Symptoms of hemp russet mites on cannabis include:
- Symptoms often worst towards the tops of the plant
- Bugs are pale, typically either tan or yellow. In big enough numbers they can cause parts of the cannabis plant to look beige or yellow.
- Sometimes mistaken for fungus, mold or pollen.
- Tops of plants droop, especially where there is a big infestation
- Curling of the leaf edges (on some plants)
- Dull-colored and leaves or stems, which may also become brittle. These affected areas are where bugs are living inside the plant tissue.
- Brown or yellow spots (from leaf stress, not visible bites)
An intense hemp russet mite infestation on cannabis plants can be difficult to diagnose because it’s hard to see the individual bugs
The yellow mass isn’t mold or pollen.

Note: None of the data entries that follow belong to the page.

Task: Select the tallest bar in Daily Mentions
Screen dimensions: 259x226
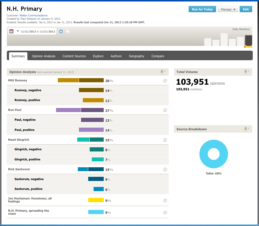Action: 224,39
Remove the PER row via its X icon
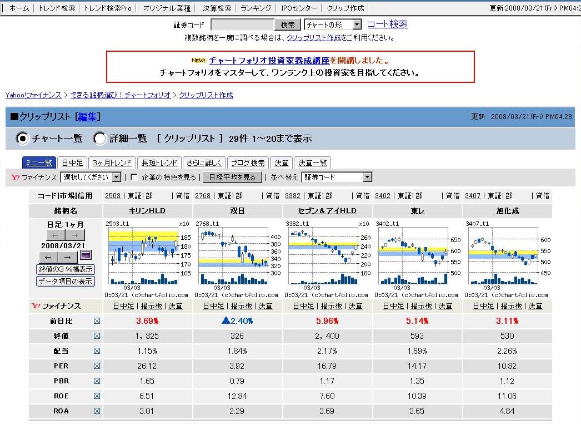The height and width of the screenshot is (424, 581). coord(97,366)
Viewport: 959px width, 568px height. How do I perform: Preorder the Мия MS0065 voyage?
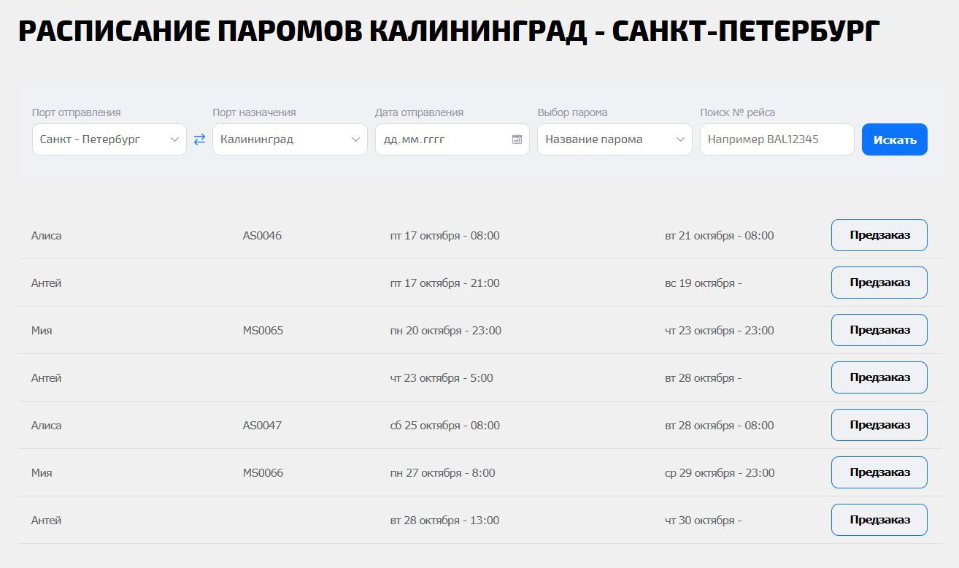(879, 330)
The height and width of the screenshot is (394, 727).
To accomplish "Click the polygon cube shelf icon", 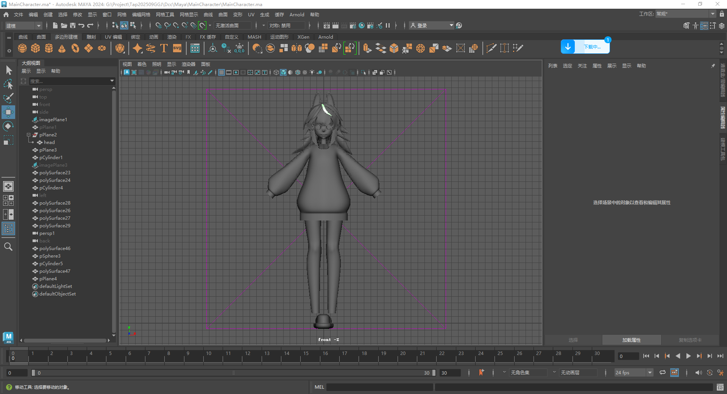I will point(36,48).
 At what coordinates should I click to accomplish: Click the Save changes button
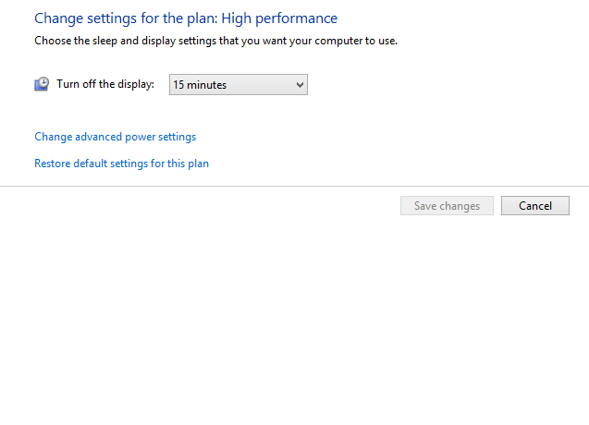[447, 205]
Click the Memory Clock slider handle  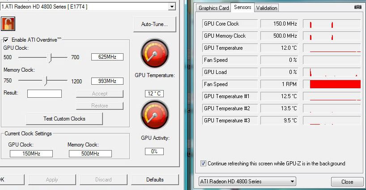[x=45, y=81]
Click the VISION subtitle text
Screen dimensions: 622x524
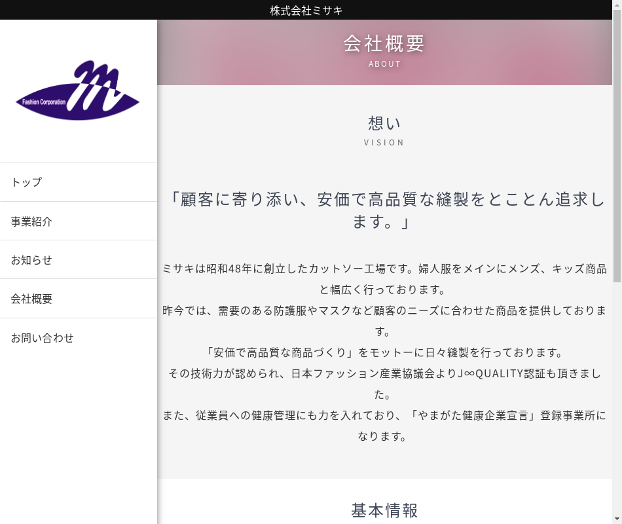coord(384,143)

It’s actually an infestation of hemp russet mites
About hemp russet mites
- Can reproduce and attack cannabis plants all year round
- Most harmful in the flowering stage when buds get infested
- Indoors, fans can spread mites
Unfortunately, hemp russet mites are one of the toughest cannabis pests to get rid of. They lay their eggs inside the plant which makes it very difficult to kill their eggs.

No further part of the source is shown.